EXERCISE DETAILS
Extend the forum thread about FAIR's record of open-sourcing models, picking up after its final post.

SELECTED EXTRACT
--- --- ---

It started by accident, with the original llama weights being leaked by two sepa...

ipsum2 · on June 18, 2024

Wrong. FAIR has been open sourcing ML models and source code for the last 10+ years. It did not start with llama. Also, llama was not leaked by employees, but people in the broader community, who the weights were shared with.

For example:

Faster R-CNN - state of the art image segmentation, released in 2017.

FastText - text embedding models, 2016.

FAISS - vector DB, 2018.

https://github.com/orgs/facebookresearch/repositories has over 1,000 repos.

hlfshell · on June 18, 2024

I was speaking about LLM weights specifically and llama, not all models and work at FAIR.

Per your links, it's clear that FAIR does have a good history of open source work.

ninjin · on June 19, 2024

This is very true. But we should also mention that Facebook sadly have been and are on a negative trajectory of openness. As someone working closely with them, there was a culture of nearly complete openness in the early years of their existence. Research was promptly shared in its entirety and licensing was compliant with open science. However, as the "AI boom" has grown, there is an increasing internal culture of holding parts of research back (my understanding is that this pressure comes from the C-suite). Licensing that previously was open source compliant, has had non-commercial clauses added more and more frequently and even non-standard complex agreements as we have seen for LLaMA 2 and 3. This is sad and the culture of openness is ultimately at risk as they become more and more like OpenAI, Google DeepMind, etc.

--- --- ---

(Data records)
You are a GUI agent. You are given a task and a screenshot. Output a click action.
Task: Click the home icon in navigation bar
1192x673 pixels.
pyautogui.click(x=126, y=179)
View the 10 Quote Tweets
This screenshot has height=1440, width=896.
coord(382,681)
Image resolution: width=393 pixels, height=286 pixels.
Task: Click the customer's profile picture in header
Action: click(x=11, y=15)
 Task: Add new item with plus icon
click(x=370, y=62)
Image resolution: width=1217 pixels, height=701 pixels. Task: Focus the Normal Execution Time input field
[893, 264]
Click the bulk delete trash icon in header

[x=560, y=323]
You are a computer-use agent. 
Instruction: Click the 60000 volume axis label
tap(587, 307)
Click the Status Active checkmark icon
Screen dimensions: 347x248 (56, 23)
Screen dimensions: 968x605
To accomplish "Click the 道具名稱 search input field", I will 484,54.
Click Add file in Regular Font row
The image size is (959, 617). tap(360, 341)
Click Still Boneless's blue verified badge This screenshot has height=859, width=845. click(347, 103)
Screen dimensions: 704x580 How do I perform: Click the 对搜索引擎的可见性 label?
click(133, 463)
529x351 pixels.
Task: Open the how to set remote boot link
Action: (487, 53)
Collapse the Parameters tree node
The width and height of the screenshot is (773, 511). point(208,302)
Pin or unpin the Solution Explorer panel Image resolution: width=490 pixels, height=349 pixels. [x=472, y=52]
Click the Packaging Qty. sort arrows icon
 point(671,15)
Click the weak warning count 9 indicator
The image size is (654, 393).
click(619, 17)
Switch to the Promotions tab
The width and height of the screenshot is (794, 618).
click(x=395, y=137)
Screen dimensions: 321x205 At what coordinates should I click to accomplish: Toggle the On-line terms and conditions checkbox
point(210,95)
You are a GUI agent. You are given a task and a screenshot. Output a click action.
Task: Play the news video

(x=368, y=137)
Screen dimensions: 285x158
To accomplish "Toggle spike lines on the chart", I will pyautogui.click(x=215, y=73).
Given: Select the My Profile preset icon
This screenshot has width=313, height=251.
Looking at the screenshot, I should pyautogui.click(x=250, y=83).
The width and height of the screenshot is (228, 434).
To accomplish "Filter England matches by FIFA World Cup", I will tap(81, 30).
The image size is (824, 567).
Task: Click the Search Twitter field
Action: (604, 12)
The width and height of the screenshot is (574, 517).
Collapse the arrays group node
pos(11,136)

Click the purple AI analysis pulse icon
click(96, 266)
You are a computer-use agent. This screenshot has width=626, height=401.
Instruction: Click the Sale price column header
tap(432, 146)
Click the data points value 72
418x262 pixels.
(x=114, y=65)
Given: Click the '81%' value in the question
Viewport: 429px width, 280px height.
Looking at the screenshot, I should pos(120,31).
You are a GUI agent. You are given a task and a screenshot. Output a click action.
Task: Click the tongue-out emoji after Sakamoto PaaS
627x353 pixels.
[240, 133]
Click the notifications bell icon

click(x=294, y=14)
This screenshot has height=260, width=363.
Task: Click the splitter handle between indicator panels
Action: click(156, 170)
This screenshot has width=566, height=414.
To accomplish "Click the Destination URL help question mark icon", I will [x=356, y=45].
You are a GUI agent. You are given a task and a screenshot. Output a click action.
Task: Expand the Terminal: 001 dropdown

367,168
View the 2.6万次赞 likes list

--- --- ---

EXPECTED OUTPUT
As I frequently point out, Facebook are free to decide on their own culture as they see fit and I am not entitled to their work. But it saddens me that they believe that compromising on their initial ideals is the way forward, rather than sticking to them through thick and thin. This, ultimately, makes it more and more difficult for me as an academic that believe in these ideals to work with them.

onurcel · on June 18, 2024

> It started by accident, with the original llama weights being leaked by two separate employees.

This is not true. Meta Fair has been built on openness from day 1. We published many papers and open-source d many repositories to reproduce the work

sdenton4 · on June 18, 2024

In short: "Commoditize the complement."

freehorse · on June 18, 2024

> weights being leaked

You can hardly call that "leak" when they basically were sending the weights to thousands of people who applied for access. It is not that they kept them secret.